The efficiency of both wind and solar are very different. And while the wind is around 60% efficient, solar panels only feature efficiencies of around 13-22%. However, as sunlight is more readily available in most regions than wind, this may be a more sane choice. In addition to this, panels are more labor-efficient as well, as frequent hosing down may be all the maintenance there is for the upcoming 2-3 decades. 


The reliability of the energy source on your site is something to be considered as well. If you get cloudy spells in the middle of the summer and are left without any sunlight for a week or two, this can be catastrophic in terms of your annual energy generation. If, on the other hand, you have only seasonal and unreliable winds, you may want to reconsider purchasing a wind turbine. 


Which is More Profitable Wind or Solar Energy?

Wind energy may be more profitable, depending on the site. If you commonly experience wind in your area, you may as well place wind turbines on the site, as wind blows both during the day and the night. Solar panels, on the other hand, can only produce energy during the day, and only on bright days. So, wind energy is more profitable than solar. 

How many Solar Panels Does it Take to Equal a Wind Turbine?

How many solar panels it takes to equal a wind turbine depends on many factors, including the kind and efficiency of solar panels, as well as the size of the wind turbine. As residential solar panels have an average rated strength of 0.350 kW, it takes three solar panels to equate 1 kW of power coming from a turbine. In the case of industrial wind turbines, producing up to 14 MW of power, it can take up to 42,000 solar panels to equate that power output. 

How long Before a Wind Turbine Pays for Itself?

Wind turbines generally cost around $1 million per MW of generation capacity. Depending on the price of electricity in the grid in your area, it can take some 15-20 years for the wind turbine to pay off itself.

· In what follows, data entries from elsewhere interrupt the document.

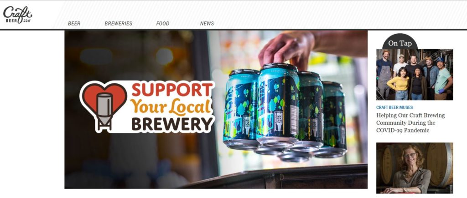The height and width of the screenshot is (198, 467).
Task: Click the word BREWERY in the banner
Action: [x=172, y=124]
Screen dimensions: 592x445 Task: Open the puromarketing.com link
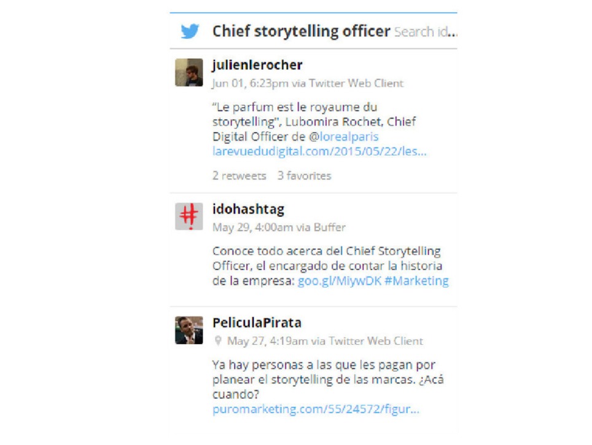coord(316,409)
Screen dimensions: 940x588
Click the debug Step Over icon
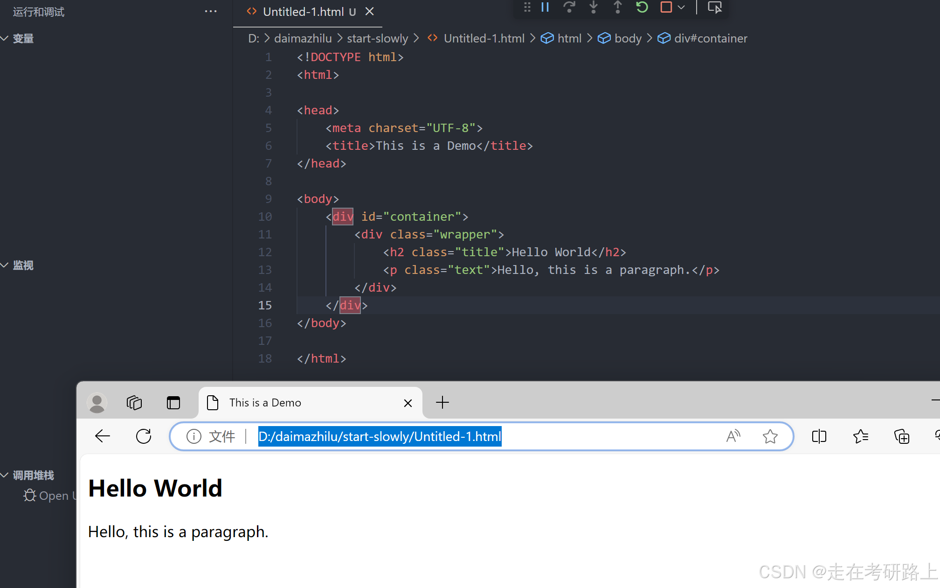[x=569, y=7]
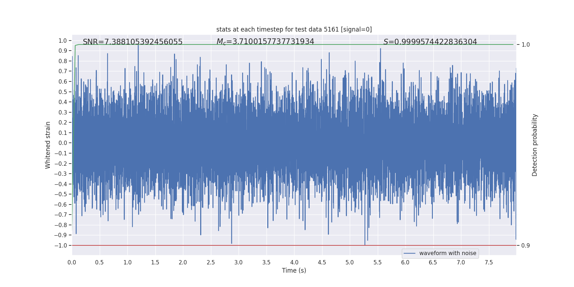The height and width of the screenshot is (287, 574).
Task: Click the −1.0 tick on the whitened strain axis
Action: click(61, 246)
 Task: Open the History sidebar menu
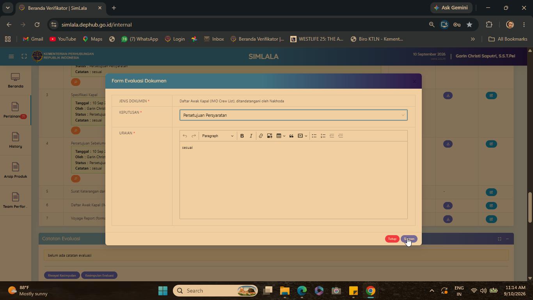(16, 140)
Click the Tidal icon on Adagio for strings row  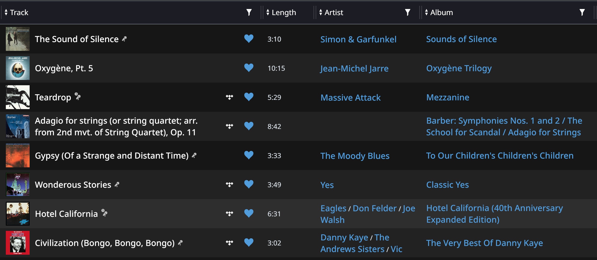coord(229,126)
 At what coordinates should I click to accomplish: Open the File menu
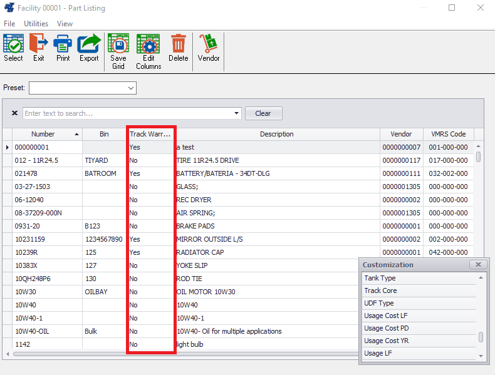pos(9,23)
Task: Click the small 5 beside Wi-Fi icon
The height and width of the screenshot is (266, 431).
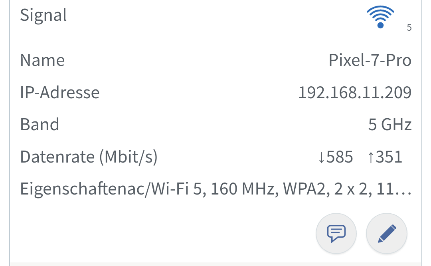Action: [409, 28]
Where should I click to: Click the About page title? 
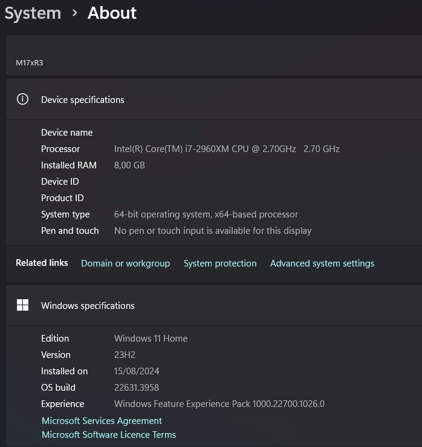click(112, 13)
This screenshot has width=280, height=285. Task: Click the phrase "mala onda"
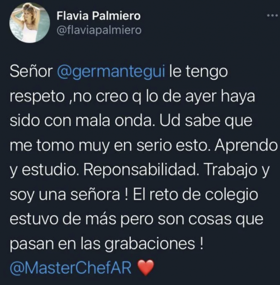click(x=114, y=121)
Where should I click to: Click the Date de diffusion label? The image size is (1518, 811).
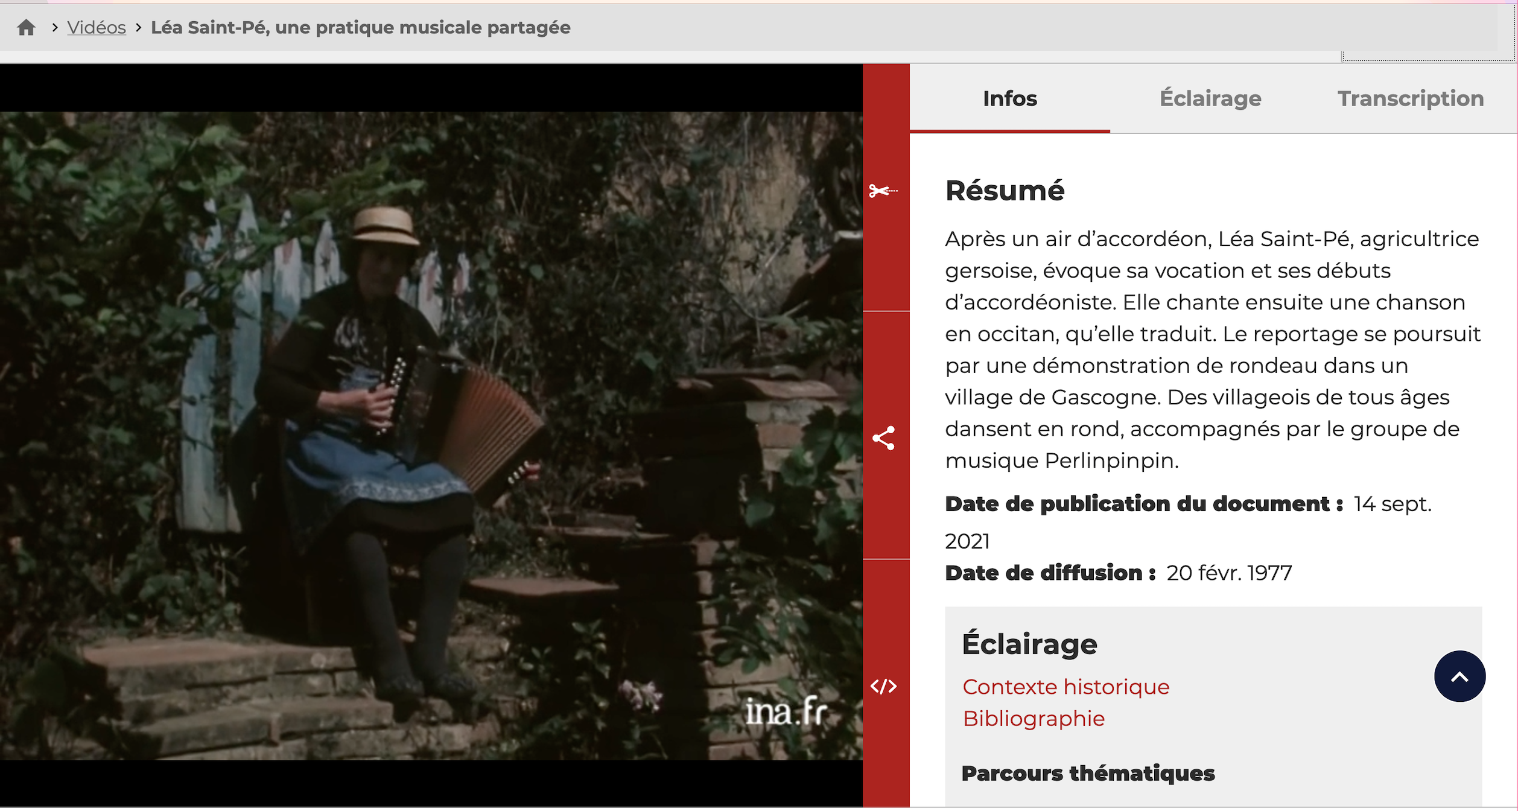1050,573
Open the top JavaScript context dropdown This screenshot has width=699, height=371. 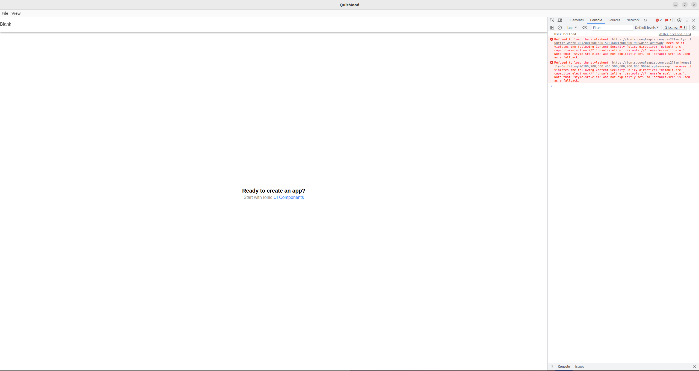click(572, 28)
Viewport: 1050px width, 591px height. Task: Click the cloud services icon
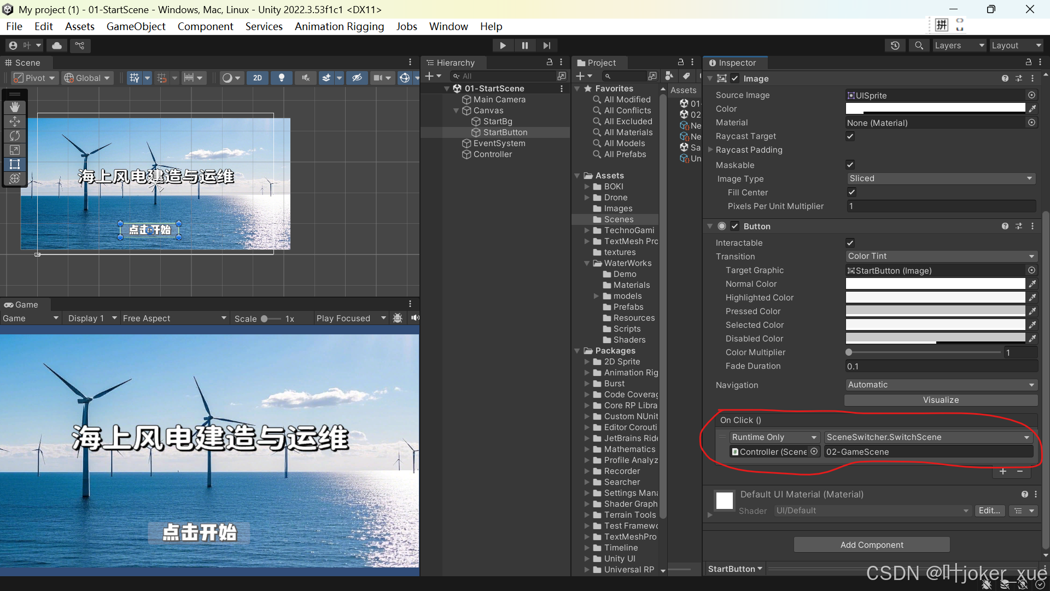click(57, 45)
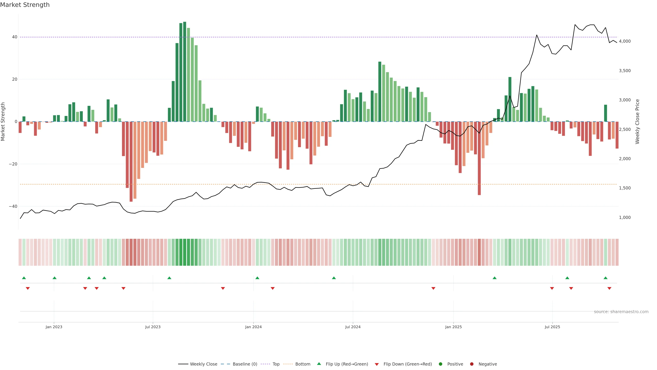Click the leftmost red flip-down triangle marker

point(28,288)
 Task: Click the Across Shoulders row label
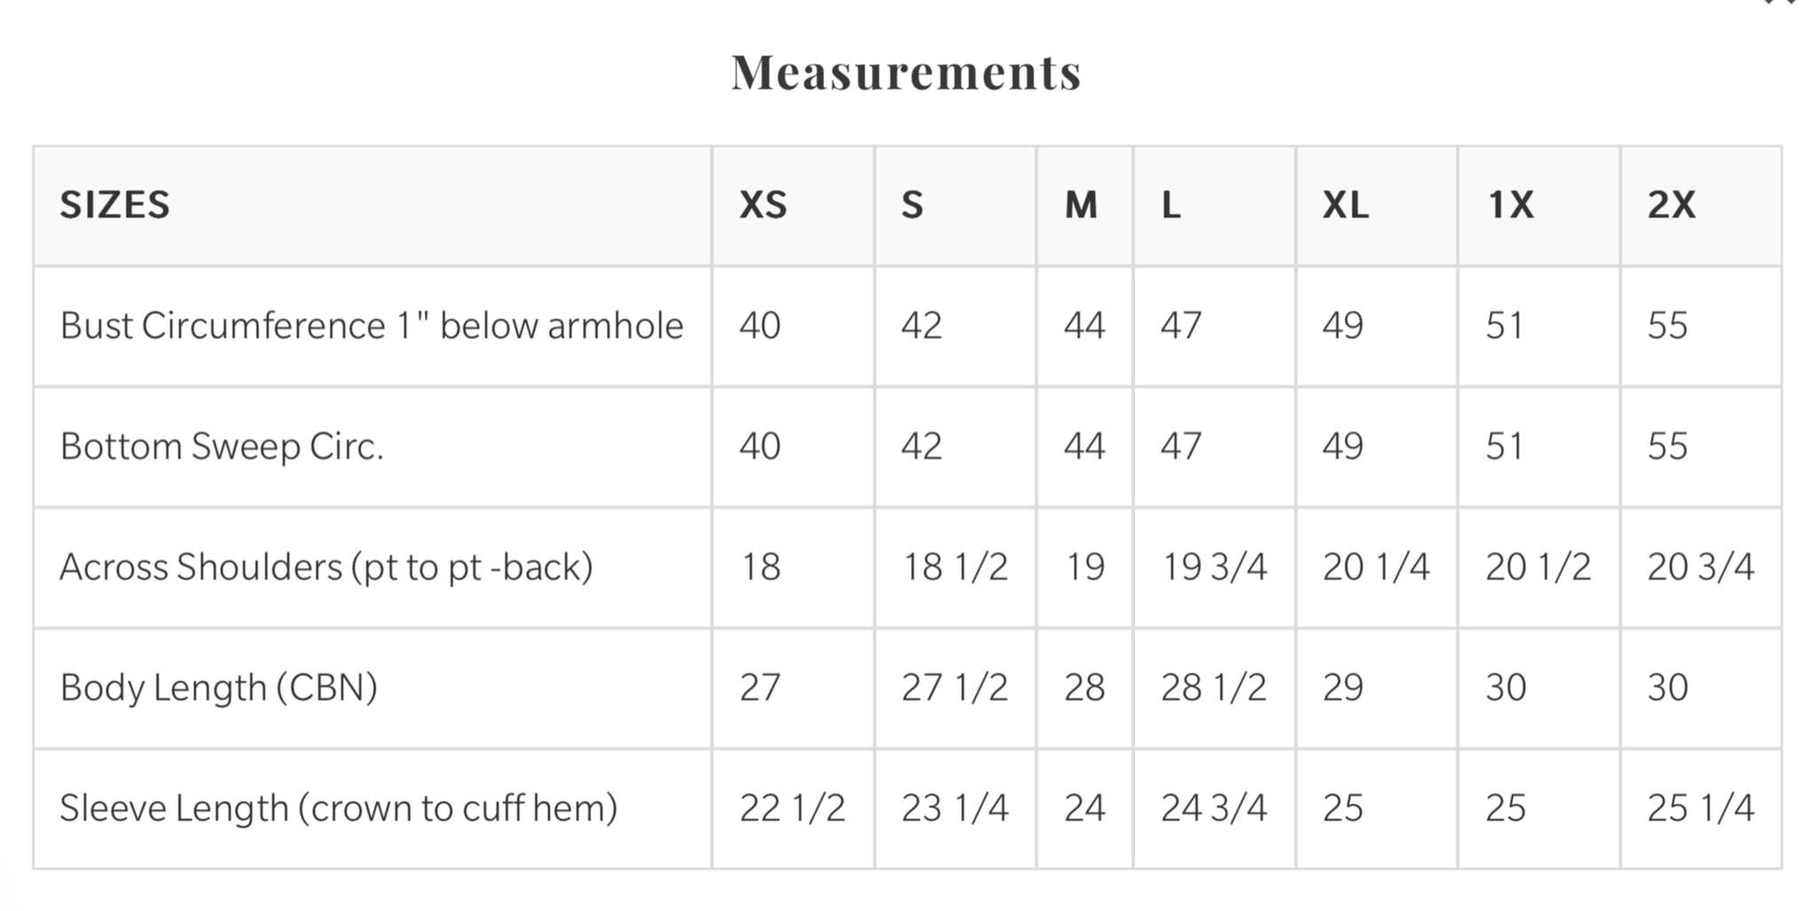[x=326, y=567]
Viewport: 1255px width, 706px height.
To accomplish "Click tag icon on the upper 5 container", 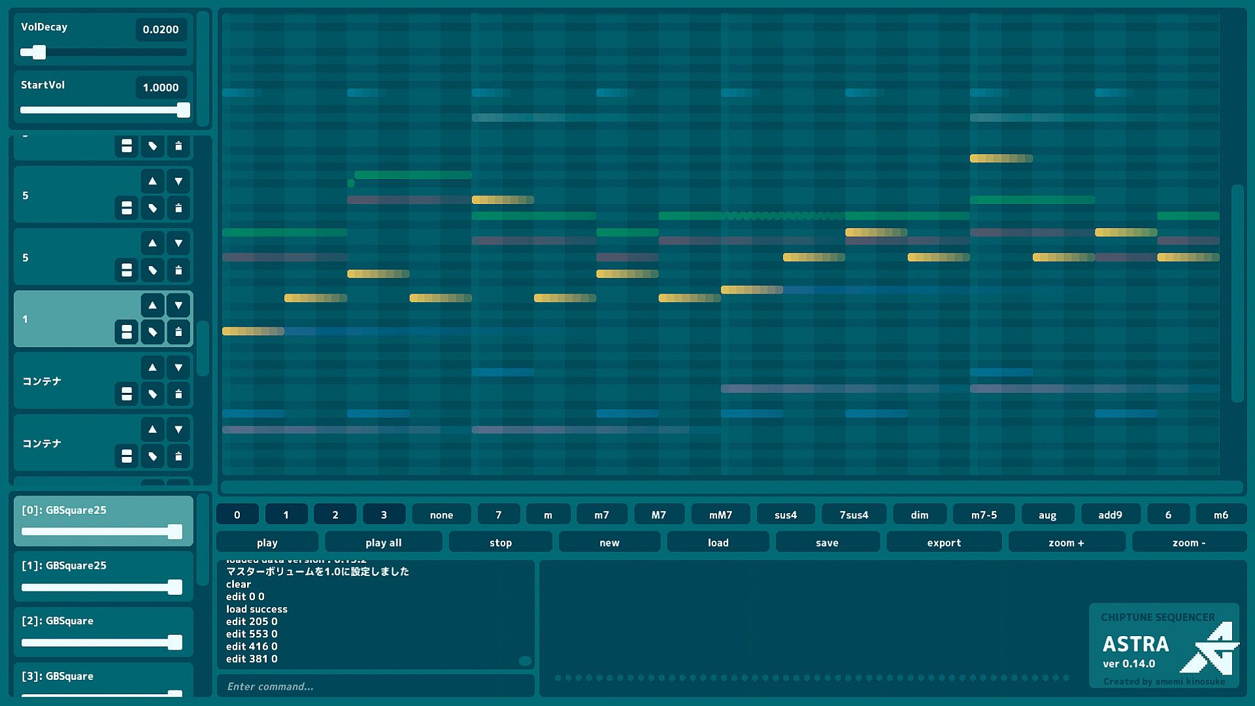I will (152, 208).
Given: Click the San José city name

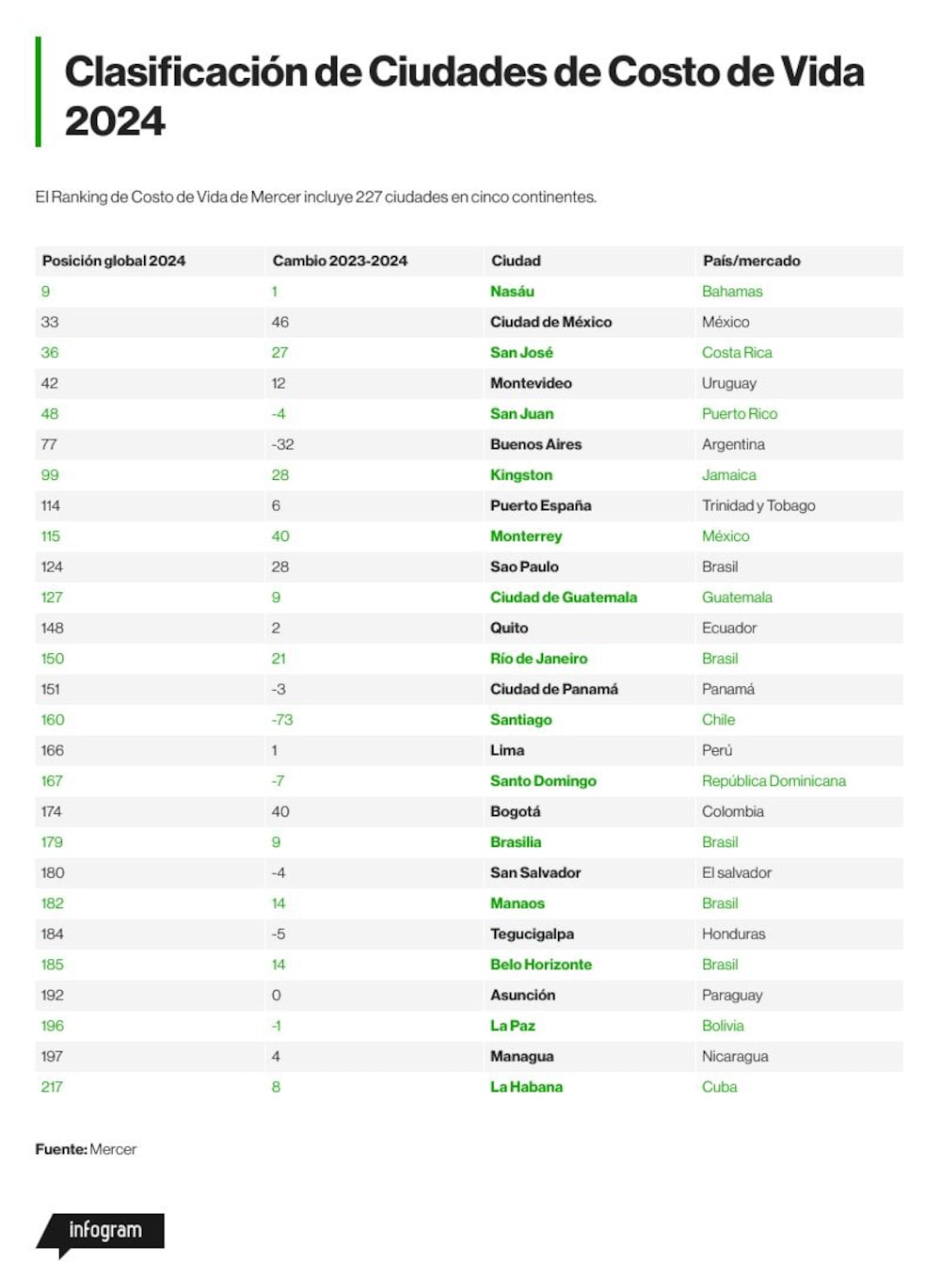Looking at the screenshot, I should pos(521,353).
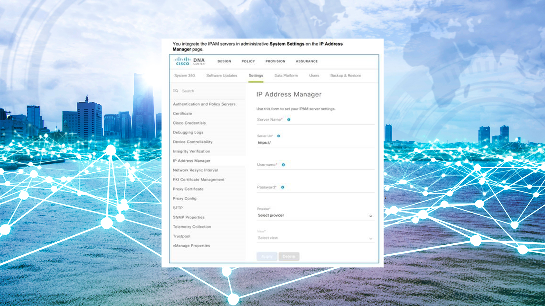The image size is (545, 306).
Task: Click the Cisco DNA Center logo
Action: (190, 61)

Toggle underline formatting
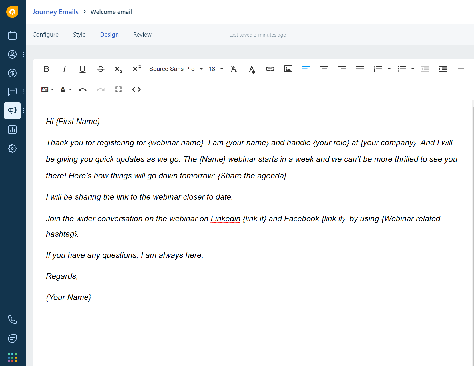coord(83,69)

In general, large wind turbine farms are built by large companies, as the payoff period may not be acceptable to individuals. 

Can a House Fully Run on Solar Power Alone?

Yes, a house can fully run on solar power alone. Different solar panels have different energy outputs, and when combined with net metering policies or a solar battery, they can provide enough power to run all your appliances. Smart solutions, such as running your dishwasher and washer during the sunniest parts of the day mean that you can utilize solar power better and that you need a smaller solar battery for nighttime. 


Both solar and wind can be great substitutes for fossil fuels, such as coal, oil, and even natural gas. However, knowing which one to choose for your household and what to expect once the installation is up and running is another issue. For this reason, we’ve come up with this handy guide – to help you choose between a wind turbine and a solar panel array.